Goal of the exercise: Start the output with the opening line of the listing below and continue, reproducing each line exactly, up to and including the line that contains "For every named target in this 1133×2576".

· · · · · · ·

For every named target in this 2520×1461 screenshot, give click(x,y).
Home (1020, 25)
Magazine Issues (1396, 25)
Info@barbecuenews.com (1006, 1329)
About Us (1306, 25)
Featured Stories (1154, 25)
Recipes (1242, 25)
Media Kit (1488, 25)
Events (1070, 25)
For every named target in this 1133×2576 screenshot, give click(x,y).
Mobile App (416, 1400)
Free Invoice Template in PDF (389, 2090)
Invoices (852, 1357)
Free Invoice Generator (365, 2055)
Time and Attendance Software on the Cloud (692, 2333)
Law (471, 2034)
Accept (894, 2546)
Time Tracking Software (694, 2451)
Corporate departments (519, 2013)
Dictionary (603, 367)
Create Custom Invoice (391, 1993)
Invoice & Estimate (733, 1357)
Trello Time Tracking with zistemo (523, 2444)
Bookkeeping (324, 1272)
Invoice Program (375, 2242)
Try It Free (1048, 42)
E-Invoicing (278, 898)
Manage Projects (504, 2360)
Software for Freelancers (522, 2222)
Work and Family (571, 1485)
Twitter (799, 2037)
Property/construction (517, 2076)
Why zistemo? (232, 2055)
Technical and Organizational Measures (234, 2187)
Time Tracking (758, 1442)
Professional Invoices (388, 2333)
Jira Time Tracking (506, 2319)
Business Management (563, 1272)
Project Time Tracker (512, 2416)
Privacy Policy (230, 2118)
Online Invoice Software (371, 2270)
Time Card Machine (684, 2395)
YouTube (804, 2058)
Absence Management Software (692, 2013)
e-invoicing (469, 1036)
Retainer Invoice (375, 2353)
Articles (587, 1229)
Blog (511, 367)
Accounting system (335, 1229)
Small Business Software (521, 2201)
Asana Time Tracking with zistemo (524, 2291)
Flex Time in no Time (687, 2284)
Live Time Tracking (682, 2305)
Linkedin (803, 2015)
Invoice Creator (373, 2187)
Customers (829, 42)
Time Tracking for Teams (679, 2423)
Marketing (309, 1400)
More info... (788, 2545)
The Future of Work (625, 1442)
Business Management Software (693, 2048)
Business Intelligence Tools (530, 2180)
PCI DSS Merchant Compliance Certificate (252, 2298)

· · · · · · ·

Answer box:
For every named target in this 2520×1461 screenshot, give click(x,y).
Home (1020, 25)
Magazine Issues (1396, 25)
Info@barbecuenews.com (1006, 1329)
About Us (1306, 25)
Featured Stories (1154, 25)
Recipes (1242, 25)
Media Kit (1488, 25)
Events (1070, 25)
For every named target in this 1133×2576 screenshot, give click(x,y).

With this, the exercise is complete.